Academic Philosophies and Organisational Structure
Griffith University became Brisbane's second University the sixteenth to be established in Australia.
From the outset, Griffith planned to offer an alternative kind of tertiary education to that already available in the other two Queensland universities. The Interim Council therefore decided, in early planning stages, that the university would provide not only for specialised academic study, but also for the general educational development of its students. Students would thus be given the opportunity to obtain an idea of the general scope of knowledge and to understand the place of the more specialised aspects of their own studies within it. Hence programmes of study, leading to a bachelor's degree of the University, would involve an integrated, multi-disciplinary and problem-oriented approach, rather than the more conventional concern for the traditional specific subject areas.
As a consequence, the University adopted the "School" rather than the department as its basic academic unit, responsible for the principal teaching, research and community services activities of the University. Four Schools were initially established: Australian Environmental Studies, Humanities, Modern Asian Studies, and Science.
These, together with the general divisions, formed the basic organisational units of the University, having close access to one another, executively through the ViceChancellor and, on a policy level, through the Committees of Council. In 1980, the School of Social and Industrial Administration began teaching and became the fifth school of the University.
A planned population of 8000 students using the campus - in Schools not larger than 1500 staff and students - was expected to provide a social and physical environment which would encourage the integration of staff and students, and ensure the most effective support for learning. This set of planning parameters has changed due to the declining birth rate and now it is envisaged that the University will achieve an ultimate population of 4000 students by the turn of the century. School sizes are not likely to exceed 600 staff and students with some Schools being as small as 400 staff and students.
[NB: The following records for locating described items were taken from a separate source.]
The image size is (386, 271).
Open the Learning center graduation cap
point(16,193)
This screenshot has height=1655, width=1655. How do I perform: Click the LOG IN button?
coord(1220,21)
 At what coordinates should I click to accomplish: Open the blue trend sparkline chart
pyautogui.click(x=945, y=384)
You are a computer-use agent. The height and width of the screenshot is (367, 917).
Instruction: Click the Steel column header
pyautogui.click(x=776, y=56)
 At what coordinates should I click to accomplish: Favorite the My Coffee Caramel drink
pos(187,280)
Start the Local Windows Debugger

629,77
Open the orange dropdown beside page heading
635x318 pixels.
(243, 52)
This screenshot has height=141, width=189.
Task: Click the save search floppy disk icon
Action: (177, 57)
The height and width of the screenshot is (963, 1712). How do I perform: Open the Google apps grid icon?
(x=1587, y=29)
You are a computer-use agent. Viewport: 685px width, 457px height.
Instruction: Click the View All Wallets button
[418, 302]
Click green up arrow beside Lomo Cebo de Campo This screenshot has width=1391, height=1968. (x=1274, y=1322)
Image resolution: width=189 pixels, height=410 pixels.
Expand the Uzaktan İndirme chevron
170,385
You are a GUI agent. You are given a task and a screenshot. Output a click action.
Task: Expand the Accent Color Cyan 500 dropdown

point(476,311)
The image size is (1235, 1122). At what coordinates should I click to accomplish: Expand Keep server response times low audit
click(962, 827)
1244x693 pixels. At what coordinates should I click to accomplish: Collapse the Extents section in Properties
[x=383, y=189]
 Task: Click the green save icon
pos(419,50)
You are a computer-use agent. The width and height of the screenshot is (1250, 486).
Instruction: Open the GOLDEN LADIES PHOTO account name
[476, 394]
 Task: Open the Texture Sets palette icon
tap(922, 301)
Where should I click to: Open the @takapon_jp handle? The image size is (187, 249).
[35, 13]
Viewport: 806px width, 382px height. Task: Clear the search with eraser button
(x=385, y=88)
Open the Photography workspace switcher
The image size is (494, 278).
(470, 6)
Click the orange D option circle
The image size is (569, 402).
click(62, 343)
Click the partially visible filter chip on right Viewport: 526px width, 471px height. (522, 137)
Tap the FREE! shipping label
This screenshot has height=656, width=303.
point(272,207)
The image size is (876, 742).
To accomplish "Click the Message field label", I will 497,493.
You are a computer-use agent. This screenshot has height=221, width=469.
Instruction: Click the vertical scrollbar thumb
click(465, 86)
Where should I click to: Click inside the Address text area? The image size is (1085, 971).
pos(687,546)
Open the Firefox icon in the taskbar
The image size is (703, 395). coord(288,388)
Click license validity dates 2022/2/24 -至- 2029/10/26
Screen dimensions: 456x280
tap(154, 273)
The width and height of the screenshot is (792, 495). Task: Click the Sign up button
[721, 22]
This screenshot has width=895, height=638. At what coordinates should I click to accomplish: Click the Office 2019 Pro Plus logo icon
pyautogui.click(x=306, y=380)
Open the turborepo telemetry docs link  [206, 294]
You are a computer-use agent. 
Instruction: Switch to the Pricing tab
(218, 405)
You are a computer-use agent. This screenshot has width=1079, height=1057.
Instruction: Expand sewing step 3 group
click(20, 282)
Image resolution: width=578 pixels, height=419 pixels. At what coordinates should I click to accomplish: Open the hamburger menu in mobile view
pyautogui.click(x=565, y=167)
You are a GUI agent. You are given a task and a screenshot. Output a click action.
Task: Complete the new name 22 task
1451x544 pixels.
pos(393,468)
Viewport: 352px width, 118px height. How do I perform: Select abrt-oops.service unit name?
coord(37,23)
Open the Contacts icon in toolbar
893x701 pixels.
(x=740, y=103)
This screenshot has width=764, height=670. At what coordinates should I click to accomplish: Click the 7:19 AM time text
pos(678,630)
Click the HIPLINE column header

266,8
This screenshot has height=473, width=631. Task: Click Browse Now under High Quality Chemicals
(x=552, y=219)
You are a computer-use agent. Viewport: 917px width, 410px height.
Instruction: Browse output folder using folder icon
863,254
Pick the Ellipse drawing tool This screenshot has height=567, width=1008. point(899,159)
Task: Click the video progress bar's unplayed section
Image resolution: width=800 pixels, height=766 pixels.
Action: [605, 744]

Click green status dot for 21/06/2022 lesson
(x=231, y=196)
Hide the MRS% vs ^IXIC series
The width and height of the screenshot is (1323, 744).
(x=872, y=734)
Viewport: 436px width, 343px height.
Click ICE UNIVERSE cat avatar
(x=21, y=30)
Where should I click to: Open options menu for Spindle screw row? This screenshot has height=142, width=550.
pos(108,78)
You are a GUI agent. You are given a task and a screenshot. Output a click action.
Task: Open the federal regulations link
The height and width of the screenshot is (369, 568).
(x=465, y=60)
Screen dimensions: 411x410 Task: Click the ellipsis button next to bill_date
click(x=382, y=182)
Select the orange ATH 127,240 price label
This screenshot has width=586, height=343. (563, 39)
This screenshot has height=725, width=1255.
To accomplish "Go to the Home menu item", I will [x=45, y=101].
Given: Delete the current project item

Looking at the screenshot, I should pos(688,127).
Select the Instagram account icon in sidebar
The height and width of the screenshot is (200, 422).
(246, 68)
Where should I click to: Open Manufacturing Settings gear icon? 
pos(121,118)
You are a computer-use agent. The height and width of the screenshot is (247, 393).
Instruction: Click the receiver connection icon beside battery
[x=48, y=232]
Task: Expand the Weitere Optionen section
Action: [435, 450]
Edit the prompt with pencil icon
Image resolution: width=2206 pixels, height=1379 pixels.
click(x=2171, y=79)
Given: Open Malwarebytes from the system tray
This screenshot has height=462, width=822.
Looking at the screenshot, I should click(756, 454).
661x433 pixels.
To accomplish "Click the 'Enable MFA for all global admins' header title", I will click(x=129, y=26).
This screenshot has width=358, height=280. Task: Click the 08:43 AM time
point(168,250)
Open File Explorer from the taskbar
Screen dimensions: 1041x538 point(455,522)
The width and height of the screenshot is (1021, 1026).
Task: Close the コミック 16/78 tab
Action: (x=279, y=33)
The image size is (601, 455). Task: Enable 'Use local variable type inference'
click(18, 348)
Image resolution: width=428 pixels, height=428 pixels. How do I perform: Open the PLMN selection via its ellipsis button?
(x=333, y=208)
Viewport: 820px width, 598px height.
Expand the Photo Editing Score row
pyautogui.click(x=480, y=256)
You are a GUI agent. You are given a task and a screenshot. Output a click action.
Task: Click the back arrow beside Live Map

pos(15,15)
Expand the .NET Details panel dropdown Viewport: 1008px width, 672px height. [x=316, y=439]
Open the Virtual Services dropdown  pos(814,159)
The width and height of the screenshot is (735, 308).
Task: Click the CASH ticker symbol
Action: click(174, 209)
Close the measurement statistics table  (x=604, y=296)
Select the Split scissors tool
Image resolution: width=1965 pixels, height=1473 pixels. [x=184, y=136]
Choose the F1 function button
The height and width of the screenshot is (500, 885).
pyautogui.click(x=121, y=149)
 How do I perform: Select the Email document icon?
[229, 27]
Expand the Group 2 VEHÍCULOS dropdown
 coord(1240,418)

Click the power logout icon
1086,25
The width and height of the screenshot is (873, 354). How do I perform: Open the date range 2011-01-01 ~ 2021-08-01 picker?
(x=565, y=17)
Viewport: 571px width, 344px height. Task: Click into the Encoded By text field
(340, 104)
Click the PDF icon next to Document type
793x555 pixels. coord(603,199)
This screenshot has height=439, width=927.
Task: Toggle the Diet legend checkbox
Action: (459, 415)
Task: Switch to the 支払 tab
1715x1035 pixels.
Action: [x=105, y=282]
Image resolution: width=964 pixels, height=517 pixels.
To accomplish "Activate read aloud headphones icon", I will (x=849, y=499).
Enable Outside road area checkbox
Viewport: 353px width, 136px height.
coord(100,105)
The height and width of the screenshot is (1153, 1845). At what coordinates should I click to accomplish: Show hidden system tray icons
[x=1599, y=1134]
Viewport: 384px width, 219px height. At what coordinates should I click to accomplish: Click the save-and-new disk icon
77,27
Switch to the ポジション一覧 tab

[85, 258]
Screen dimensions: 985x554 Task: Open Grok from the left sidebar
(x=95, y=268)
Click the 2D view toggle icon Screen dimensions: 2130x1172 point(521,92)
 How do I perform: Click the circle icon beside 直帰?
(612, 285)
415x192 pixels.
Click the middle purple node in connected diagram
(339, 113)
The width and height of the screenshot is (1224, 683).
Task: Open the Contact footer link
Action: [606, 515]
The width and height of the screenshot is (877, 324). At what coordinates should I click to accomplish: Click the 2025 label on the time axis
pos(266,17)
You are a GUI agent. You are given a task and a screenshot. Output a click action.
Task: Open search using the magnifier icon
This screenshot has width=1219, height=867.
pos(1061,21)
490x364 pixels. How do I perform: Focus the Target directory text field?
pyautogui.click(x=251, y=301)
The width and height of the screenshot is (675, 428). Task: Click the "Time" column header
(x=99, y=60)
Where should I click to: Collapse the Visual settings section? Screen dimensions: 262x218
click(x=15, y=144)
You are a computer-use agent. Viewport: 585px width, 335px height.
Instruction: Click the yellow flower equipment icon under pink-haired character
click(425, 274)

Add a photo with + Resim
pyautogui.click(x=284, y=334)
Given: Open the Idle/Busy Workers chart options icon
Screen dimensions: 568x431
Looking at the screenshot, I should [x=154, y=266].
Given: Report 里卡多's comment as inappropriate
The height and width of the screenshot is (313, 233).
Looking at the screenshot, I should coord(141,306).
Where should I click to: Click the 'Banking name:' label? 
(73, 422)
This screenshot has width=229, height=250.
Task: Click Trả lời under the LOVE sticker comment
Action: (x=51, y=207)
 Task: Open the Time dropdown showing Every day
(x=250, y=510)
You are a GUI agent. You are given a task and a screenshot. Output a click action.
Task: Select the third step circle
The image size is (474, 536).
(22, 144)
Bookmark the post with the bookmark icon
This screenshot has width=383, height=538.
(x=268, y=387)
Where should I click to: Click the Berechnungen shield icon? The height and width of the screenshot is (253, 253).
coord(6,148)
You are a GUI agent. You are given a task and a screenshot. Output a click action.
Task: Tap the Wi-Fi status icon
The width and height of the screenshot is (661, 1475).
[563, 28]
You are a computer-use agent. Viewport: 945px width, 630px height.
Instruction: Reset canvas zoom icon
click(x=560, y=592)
Since 1973, the physical development of the site has been the principal task of the University's Site and Buildings Division initiated in 1972 by Roger Johnson and headed from 1973-78 by Alan Cole and since 1978 by Sam Ragusa. Kelvyn Crump has been the University Architect since 1972 and Neil Thyer, the University Landscape Architect. These people have been ably backed by a dedicated band of project officers and the curator/groundsman and his staff of gardeners.